Kepastian peresmian disampaikan BYD Indonesia melalui undangan kepada media. Langkah ini menjadi tonggak penting bagi BYD dalam memperkuat basis produksi kendaraan listrik sekaligus memperluas investasinya di Indonesia.
Pabrik BYD berlokasi di kawasan Subang Smartpolitan Industrial Park, Kabupaten Subang, Jawa Barat. Fasilitas ini dibangun dengan nilai investasi mencapai Rp11,7 triliun dan berdiri di atas lahan seluas 126 hektare.
Pabrik tersebut dirancang memiliki kapasitas produksi hingga sekitar 150.000 kendaraan per tahun. BYD juga memastikan pembangunan fasilitas perakitan kendaraan energi baru tersebut telah rampung.
"Sebagai bagian dari komitmen jangka panjang BYD di Indonesia, kami telah menyelesaikan pembangunan fasilitas perakitan kendaraan energi baru di Kabupaten Subang, Jawa Barat, di area seluas 126 hektare," tulis BYD Indonesia dalam undangannya.
Kehadiran pabrik Subang dinilai menjadi langkah strategis untuk mendukung perkembangan industri kendaraan listrik di Tanah Air.
Selain memperkuat ekosistem manufaktur otomotif nasional, fasilitas ini diharapkan membuka lapangan kerja baru dan mendorong pertumbuhan industri lokal.
Baca Juga: BYD M6 DM Sumbang 20 Persen SPK BYD di GIIAS 2026
"Kehadiran fasilitas ini menjadi tonggak bersejarah dalam perjalanan BYD mendukung pengembangan industri kendaraan elektrifikasi, memperkuat ekosistem manufaktur otomotif nasional, membuka peluang bagi penyerapan tenaga kerja baru, serta mengembangkan kesempatan bagi pertumbuhan industri lokal," lanjut BYD.
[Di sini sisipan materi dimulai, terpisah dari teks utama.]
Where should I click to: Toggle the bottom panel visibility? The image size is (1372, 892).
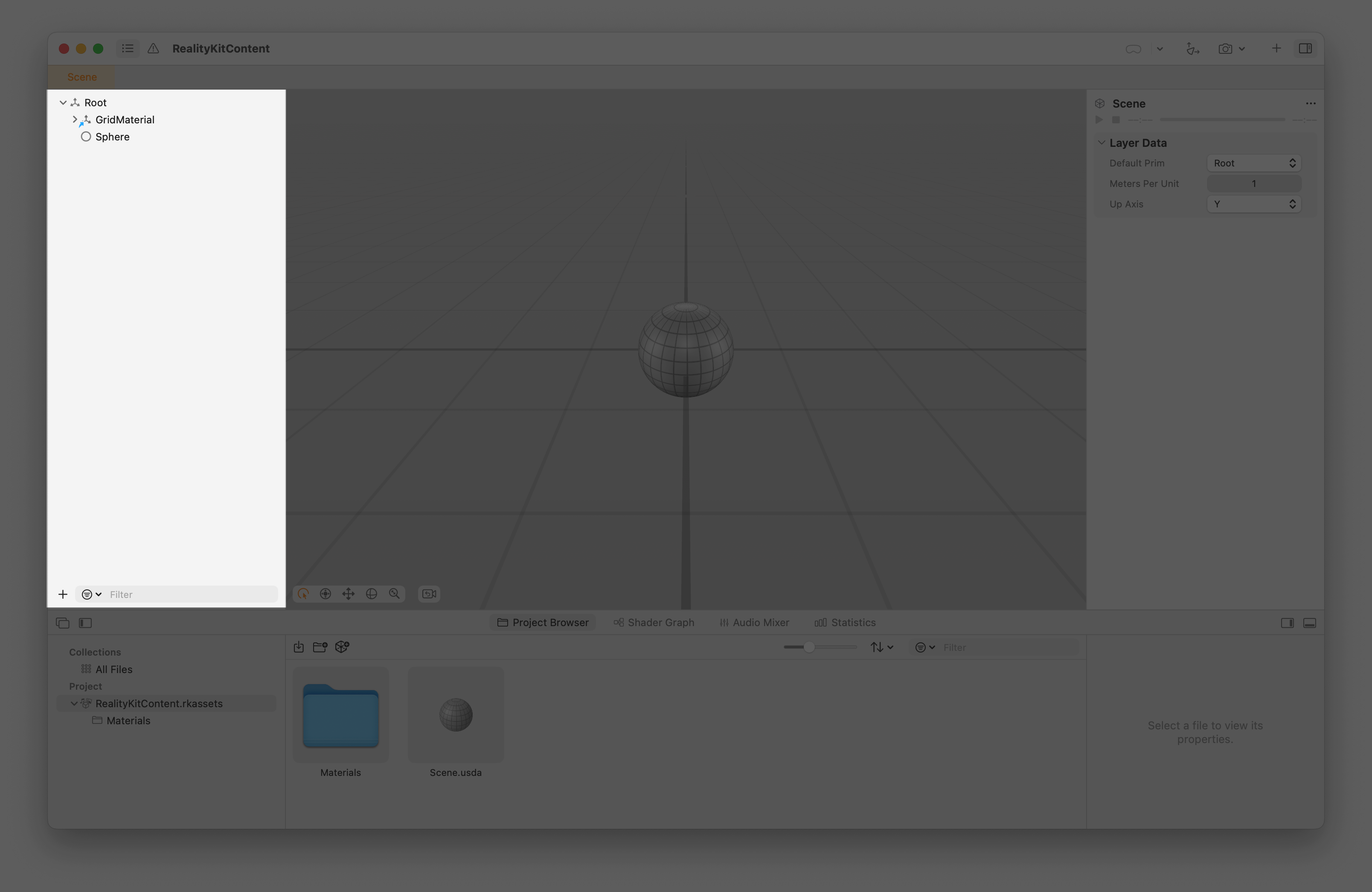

Tak hanya membangun fasilitas produksi, BYD juga terus memperluas jaringan penjualan dan layanan di berbagai wilayah Indonesia. Perusahaan asal China tersebut menyebut kepercayaan konsumen Indonesia terhadap mereknya terus meningkat.
Salah satu indikatornya adalah rencana penyerahan unit kendaraan BYD ke-100 ribu di Indonesia. Pencapaian tersebut menunjukkan pertumbuhan BYD yang cukup pesat di pasar kendaraan listrik nasional.
Berkaitan dengan Aturan TKDN
Beroperasinya pabrik BYD di Subang juga memiliki kaitan erat dengan kebijakan pemerintah mengenai Tingkat Komponen Dalam Negeri (TKDN).
Berdasarkan Perpres Nomor 79 Tahun 2023, kendaraan listrik roda empat atau lebih diwajibkan memenuhi TKDN minimum 40 persen untuk periode 2022-2026. Persentase tersebut meningkat menjadi 60 persen pada 2027-2029 dan mencapai 80 persen mulai 2030.
Dengan meningkatnya persyaratan kandungan lokal, keberadaan fasilitas produksi di dalam negeri menjadi semakin penting bagi produsen kendaraan listrik.
Pabrik BYD di Subang diharapkan tidak hanya membantu perusahaan memenuhi ketentuan TKDN, tetapi juga memperkuat rantai pasok komponen, meningkatkan investasi, menciptakan lapangan kerja, serta mendorong pertumbuhan industri kendaraan listrik Tanah Air.